** Opening Records for the exercise block **

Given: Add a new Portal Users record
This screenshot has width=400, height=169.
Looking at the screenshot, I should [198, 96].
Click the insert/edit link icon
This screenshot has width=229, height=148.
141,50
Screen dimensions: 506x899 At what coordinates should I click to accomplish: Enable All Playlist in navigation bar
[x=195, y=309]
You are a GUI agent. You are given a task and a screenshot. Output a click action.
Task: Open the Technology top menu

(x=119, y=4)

** Closing Records for the exercise block **

Problem to solve: Each record must be output word for word.

Answer space:
Given: Add a new Portal Users record
This screenshot has width=400, height=169.
Looking at the screenshot, I should [198, 96].
Click the insert/edit link icon
This screenshot has width=229, height=148.
141,50
Screen dimensions: 506x899 At what coordinates should I click to accomplish: Enable All Playlist in navigation bar
[x=195, y=309]
You are a GUI agent. You are given a task and a screenshot. Output a click action.
Task: Open the Technology top menu

(x=119, y=4)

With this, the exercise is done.